Convert everything from the line containing "You are a GUI" down to the line containing "This screenshot has height=664, width=1280." into a JSON list of strings, with one string per line, blank lines skipped, and the pictures left out.

■ ■ ■ ■

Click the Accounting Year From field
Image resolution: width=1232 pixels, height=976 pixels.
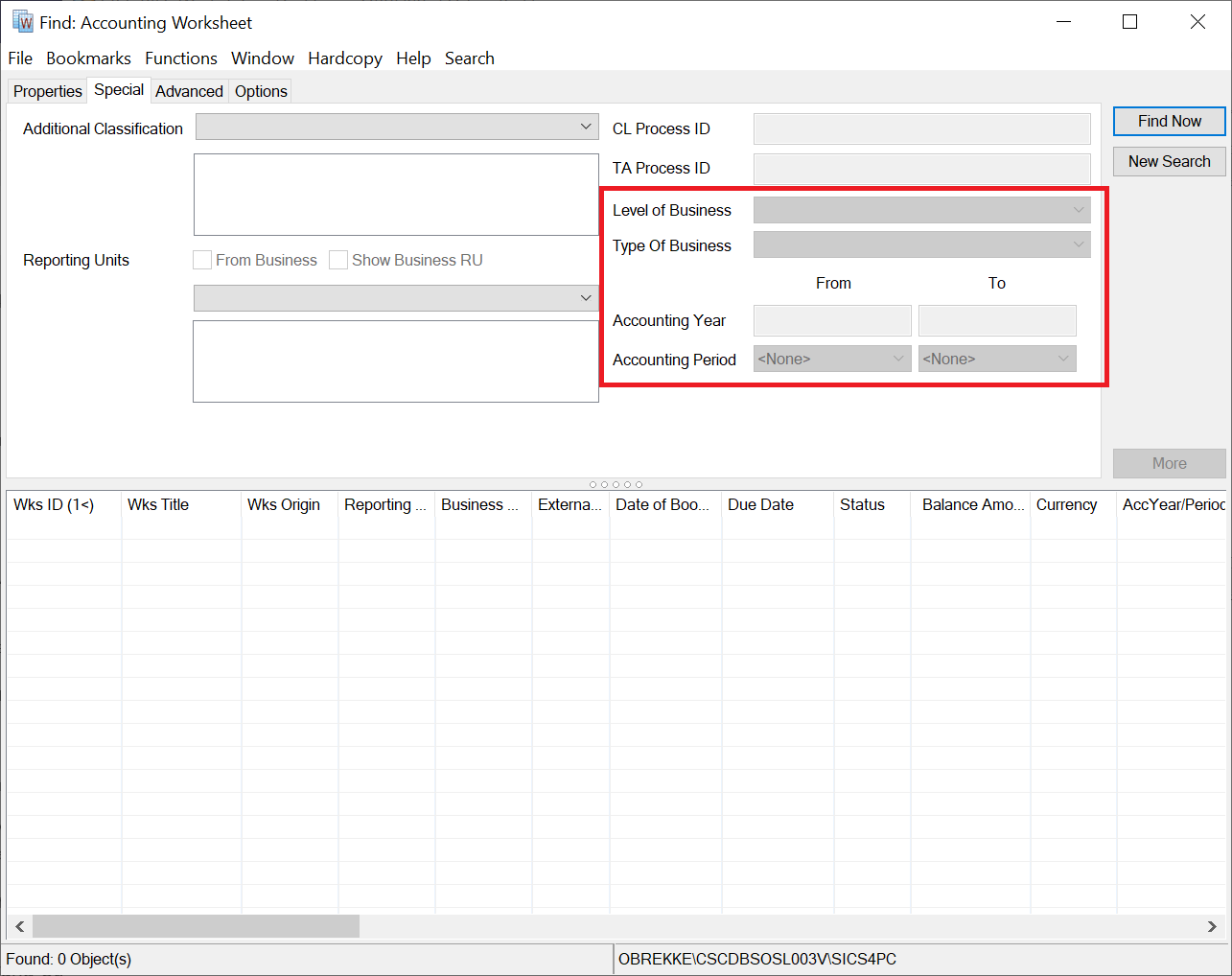(831, 320)
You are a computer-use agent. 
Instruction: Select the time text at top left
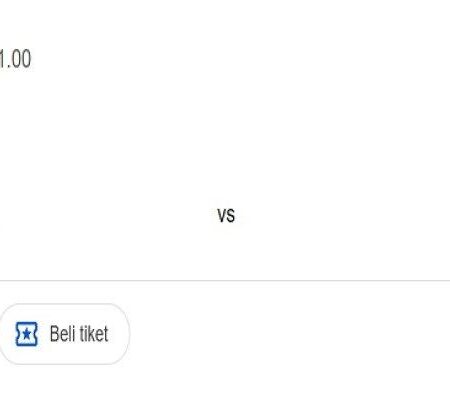click(15, 59)
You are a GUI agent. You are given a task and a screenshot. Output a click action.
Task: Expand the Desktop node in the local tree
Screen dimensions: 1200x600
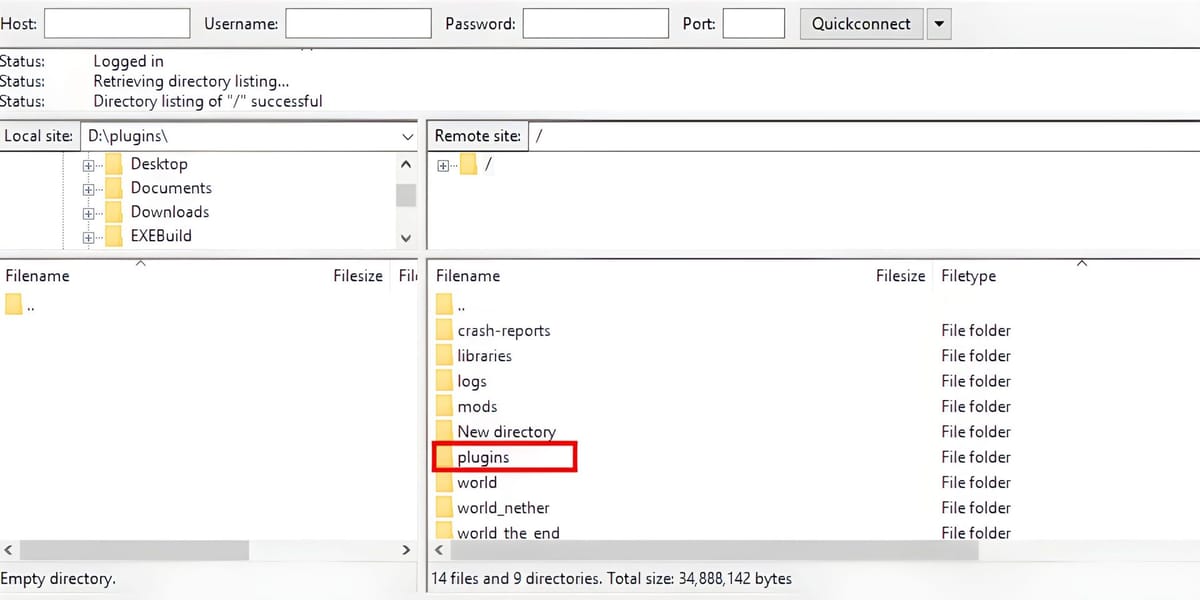click(x=88, y=163)
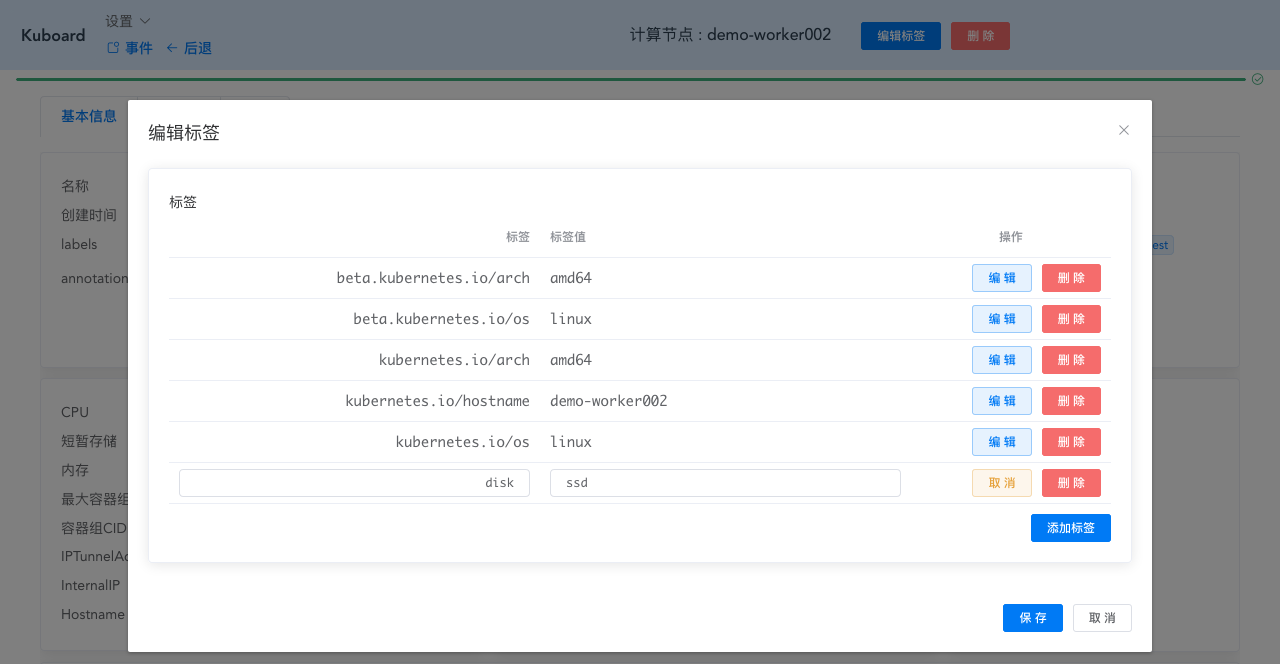This screenshot has height=664, width=1280.
Task: Close the 编辑标签 dialog using the X icon
Action: pos(1123,130)
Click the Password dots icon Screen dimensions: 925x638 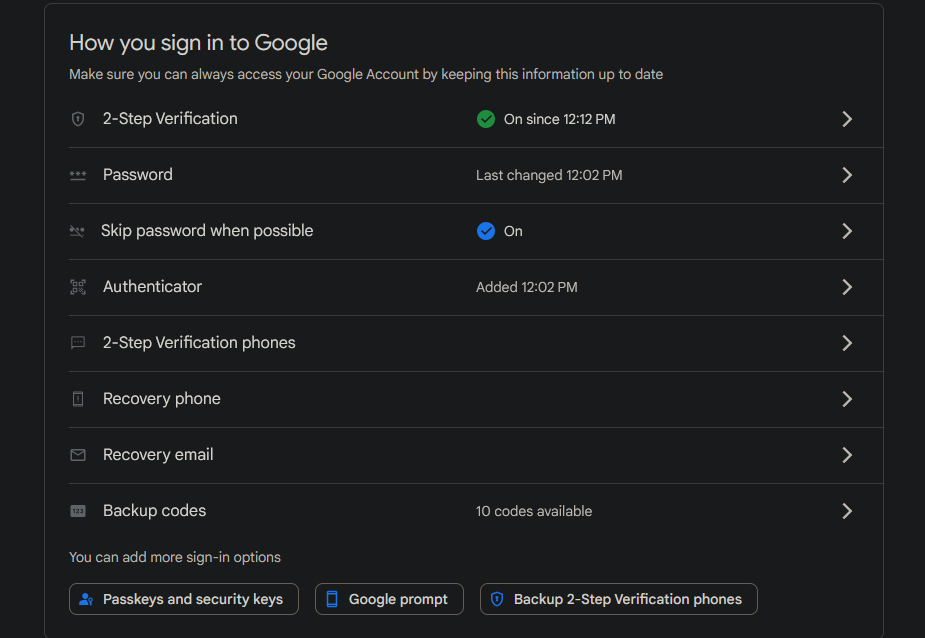point(78,175)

■ ■ ■ ■

» **Written answer**:
[
  "You are a GUI agent. You are given a task and a screenshot. Output a click action.",
  "Task: Expand the Desktop node in the local tree",
  "Screen dimensions: 1200x600",
  "click(x=88, y=163)",
  "This screenshot has height=664, width=1280."
]